Items from a dataset
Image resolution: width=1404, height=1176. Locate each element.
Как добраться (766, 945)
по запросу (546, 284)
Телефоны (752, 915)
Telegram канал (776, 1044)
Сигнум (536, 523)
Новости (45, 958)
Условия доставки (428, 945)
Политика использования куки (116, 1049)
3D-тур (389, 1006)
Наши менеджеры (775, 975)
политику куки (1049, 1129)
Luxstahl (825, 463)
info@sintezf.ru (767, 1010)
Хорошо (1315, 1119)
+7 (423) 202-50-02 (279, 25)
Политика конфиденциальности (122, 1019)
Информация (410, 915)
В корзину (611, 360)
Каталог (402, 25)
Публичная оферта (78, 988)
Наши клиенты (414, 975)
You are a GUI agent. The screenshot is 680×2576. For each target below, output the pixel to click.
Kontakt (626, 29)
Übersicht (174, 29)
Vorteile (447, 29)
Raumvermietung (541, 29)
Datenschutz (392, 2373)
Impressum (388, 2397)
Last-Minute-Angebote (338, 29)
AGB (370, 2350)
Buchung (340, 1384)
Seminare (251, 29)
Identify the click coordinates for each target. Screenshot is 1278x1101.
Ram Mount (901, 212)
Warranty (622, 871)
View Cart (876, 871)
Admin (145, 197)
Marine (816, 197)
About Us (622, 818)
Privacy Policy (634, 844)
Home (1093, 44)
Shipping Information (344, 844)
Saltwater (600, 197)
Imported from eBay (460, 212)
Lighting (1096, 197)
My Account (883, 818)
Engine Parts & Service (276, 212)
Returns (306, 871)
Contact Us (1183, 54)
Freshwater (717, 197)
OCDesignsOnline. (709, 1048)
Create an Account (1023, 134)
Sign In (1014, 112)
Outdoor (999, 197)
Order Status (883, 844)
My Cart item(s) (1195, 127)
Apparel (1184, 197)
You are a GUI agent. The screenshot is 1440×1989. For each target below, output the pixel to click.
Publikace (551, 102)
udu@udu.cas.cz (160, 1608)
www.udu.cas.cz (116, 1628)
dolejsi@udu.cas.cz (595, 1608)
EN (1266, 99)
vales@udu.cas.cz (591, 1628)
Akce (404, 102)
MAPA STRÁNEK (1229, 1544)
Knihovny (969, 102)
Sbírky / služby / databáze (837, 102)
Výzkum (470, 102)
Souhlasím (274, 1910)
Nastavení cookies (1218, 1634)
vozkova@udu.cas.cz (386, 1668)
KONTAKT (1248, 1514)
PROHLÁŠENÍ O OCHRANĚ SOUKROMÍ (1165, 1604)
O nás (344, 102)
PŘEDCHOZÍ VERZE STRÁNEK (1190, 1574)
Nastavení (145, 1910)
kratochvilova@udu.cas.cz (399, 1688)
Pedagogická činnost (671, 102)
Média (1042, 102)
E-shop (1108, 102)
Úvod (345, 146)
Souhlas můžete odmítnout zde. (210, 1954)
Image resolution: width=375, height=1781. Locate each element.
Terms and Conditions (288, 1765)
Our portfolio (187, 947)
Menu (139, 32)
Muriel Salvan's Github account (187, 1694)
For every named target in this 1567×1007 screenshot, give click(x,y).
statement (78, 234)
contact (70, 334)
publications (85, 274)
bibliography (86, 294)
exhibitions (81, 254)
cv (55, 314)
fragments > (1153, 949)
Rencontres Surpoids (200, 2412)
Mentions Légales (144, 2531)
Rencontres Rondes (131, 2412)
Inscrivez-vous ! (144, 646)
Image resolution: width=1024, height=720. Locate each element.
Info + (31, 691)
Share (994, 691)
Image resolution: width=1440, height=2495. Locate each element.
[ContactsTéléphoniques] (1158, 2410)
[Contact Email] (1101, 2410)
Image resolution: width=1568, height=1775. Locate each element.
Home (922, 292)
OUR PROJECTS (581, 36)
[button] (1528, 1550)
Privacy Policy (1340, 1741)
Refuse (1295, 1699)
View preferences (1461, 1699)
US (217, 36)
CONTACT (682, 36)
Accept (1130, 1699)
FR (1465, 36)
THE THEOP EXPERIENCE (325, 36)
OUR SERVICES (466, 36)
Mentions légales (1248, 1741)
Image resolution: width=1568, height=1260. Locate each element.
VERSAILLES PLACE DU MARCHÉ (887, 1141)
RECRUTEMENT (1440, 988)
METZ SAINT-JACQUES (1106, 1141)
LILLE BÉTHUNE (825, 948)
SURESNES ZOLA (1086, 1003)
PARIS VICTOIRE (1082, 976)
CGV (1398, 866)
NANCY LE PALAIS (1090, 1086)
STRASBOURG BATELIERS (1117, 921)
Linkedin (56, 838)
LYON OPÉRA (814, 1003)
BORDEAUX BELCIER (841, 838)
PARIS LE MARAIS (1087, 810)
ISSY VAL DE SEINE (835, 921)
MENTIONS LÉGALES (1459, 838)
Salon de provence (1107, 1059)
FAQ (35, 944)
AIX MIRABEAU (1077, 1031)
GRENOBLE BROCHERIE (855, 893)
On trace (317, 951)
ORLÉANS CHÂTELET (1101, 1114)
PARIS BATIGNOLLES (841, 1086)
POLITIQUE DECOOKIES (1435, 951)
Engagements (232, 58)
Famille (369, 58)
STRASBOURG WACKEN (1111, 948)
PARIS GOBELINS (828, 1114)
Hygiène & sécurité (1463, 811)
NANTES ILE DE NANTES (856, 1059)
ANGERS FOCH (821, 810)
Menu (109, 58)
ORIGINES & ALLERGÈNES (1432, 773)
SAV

REQUIRED WORK —
Render every one of the records above as a numbered list, leaving out any blank lines.

REPLY —
1. Image resolution: width=1404, height=1176. Locate each element.
2. Как добраться (766, 945)
3. по запросу (546, 284)
4. Телефоны (752, 915)
5. Telegram канал (776, 1044)
6. Сигнум (536, 523)
7. Новости (45, 958)
8. Условия доставки (428, 945)
9. Политика использования куки (116, 1049)
10. 3D-тур (389, 1006)
11. Наши менеджеры (775, 975)
12. политику куки (1049, 1129)
13. Luxstahl (825, 463)
14. info@sintezf.ru (767, 1010)
15. Хорошо (1315, 1119)
16. +7 (423) 202-50-02 (279, 25)
17. Политика конфиденциальности (122, 1019)
18. Информация (410, 915)
19. В корзину (611, 360)
20. Каталог (402, 25)
21. Публичная оферта (78, 988)
22. Наши клиенты (414, 975)
23. You are a GUI agent. The screenshot is 680×2576. For each target below, output the pixel to click.
24. Kontakt (626, 29)
25. Übersicht (174, 29)
26. Vorteile (447, 29)
27. Raumvermietung (541, 29)
28. Datenschutz (392, 2373)
29. Impressum (388, 2397)
30. Last-Minute-Angebote (338, 29)
31. AGB (370, 2350)
32. Buchung (340, 1384)
33. Seminare (251, 29)
34. Identify the click coordinates for each target. Screenshot is 1278x1101.
35. Ram Mount (901, 212)
36. Warranty (622, 871)
37. View Cart (876, 871)
38. Admin (145, 197)
39. Marine (816, 197)
40. About Us (622, 818)
41. Privacy Policy (634, 844)
42. Home (1093, 44)
43. Shipping Information (344, 844)
44. Saltwater (600, 197)
45. Imported from eBay (460, 212)
46. Lighting (1096, 197)
47. My Account (883, 818)
48. Engine Parts & Service (276, 212)
49. Returns (306, 871)
50. Contact Us (1183, 54)
51. Freshwater (717, 197)
52. OCDesignsOnline. (709, 1048)
53. Create an Account (1023, 134)
54. Sign In (1014, 112)
55. Outdoor (999, 197)
56. Order Status (883, 844)
57. My Cart item(s) (1195, 127)
58. Apparel (1184, 197)
59. You are a GUI agent. The screenshot is 1440×1989. For each target below, output the pixel to click.
60. Publikace (551, 102)
61. udu@udu.cas.cz (160, 1608)
62. www.udu.cas.cz (116, 1628)
63. dolejsi@udu.cas.cz (595, 1608)
64. EN (1266, 99)
65. vales@udu.cas.cz (591, 1628)
66. Akce (404, 102)
67. MAPA STRÁNEK (1229, 1544)
68. Knihovny (969, 102)
69. Sbírky / služby / databáze (837, 102)
70. Výzkum (470, 102)
71. Souhlasím (274, 1910)
72. Nastavení cookies (1218, 1634)
73. vozkova@udu.cas.cz (386, 1668)
74. KONTAKT (1248, 1514)
75. PROHLÁŠENÍ O OCHRANĚ SOUKROMÍ (1165, 1604)
76. O nás (344, 102)
77. PŘEDCHOZÍ VERZE STRÁNEK (1190, 1574)
78. Nastavení (145, 1910)
79. kratochvilova@udu.cas.cz (399, 1688)
80. Pedagogická činnost (671, 102)
81. Média (1042, 102)
82. E-shop (1108, 102)
83. Úvod (345, 146)
84. Souhlas můžete odmítnout zde. (210, 1954)
85. Image resolution: width=375, height=1781. Locate each element.
86. Terms and Conditions (288, 1765)
87. Our portfolio (187, 947)
88. Menu (139, 32)
89. Muriel Salvan's Github account (187, 1694)
90. For every named target in this 1567×1007 screenshot, give click(x,y).
91. statement (78, 234)
92. contact (70, 334)
93. publications (85, 274)
94. bibliography (86, 294)
95. exhibitions (81, 254)
96. cv (55, 314)
97. fragments > (1153, 949)
98. Rencontres Surpoids (200, 2412)
99. Mentions Légales (144, 2531)
100. Rencontres Rondes (131, 2412)
101. Inscrivez-vous ! (144, 646)
102. Image resolution: width=1024, height=720. Locate each element.
103. Info + (31, 691)
104. Share (994, 691)
105. Image resolution: width=1440, height=2495. Locate each element.
106. [ContactsTéléphoniques] (1158, 2410)
107. [Contact Email] (1101, 2410)
108. Image resolution: width=1568, height=1775. Locate each element.
109. Home (922, 292)
110. OUR PROJECTS (581, 36)
111. [button] (1528, 1550)
112. Privacy Policy (1340, 1741)
113. Refuse (1295, 1699)
114. View preferences (1461, 1699)
115. US (217, 36)
116. CONTACT (682, 36)
117. Accept (1130, 1699)
118. FR (1465, 36)
119. THE THEOP EXPERIENCE (325, 36)
120. OUR SERVICES (466, 36)
121. Mentions légales (1248, 1741)
122. Image resolution: width=1568, height=1260. Locate each element.
123. VERSAILLES PLACE DU MARCHÉ (887, 1141)
124. RECRUTEMENT (1440, 988)
125. METZ SAINT-JACQUES (1106, 1141)
126. LILLE BÉTHUNE (825, 948)
127. SURESNES ZOLA (1086, 1003)
128. PARIS VICTOIRE (1082, 976)
129. CGV (1398, 866)
130. NANCY LE PALAIS (1090, 1086)
131. STRASBOURG BATELIERS (1117, 921)
132. Linkedin (56, 838)
133. LYON OPÉRA (814, 1003)
134. BORDEAUX BELCIER (841, 838)
135. PARIS LE MARAIS (1087, 810)
136. ISSY VAL DE SEINE (835, 921)
137. MENTIONS LÉGALES (1459, 838)
138. Salon de provence (1107, 1059)
139. FAQ (35, 944)
140. AIX MIRABEAU (1077, 1031)
141. GRENOBLE BROCHERIE (855, 893)
142. On trace (317, 951)
143. ORLÉANS CHÂTELET (1101, 1114)
144. PARIS BATIGNOLLES (841, 1086)
145. POLITIQUE DECOOKIES (1435, 951)
146. Engagements (232, 58)
147. Famille (369, 58)
148. STRASBOURG WACKEN (1111, 948)
149. PARIS GOBELINS (828, 1114)
150. Hygiène & sécurité (1463, 811)
151. NANTES ILE DE NANTES (856, 1059)
152. ANGERS FOCH (821, 810)
153. Menu (109, 58)
154. ORIGINES & ALLERGÈNES (1432, 773)
155. SAV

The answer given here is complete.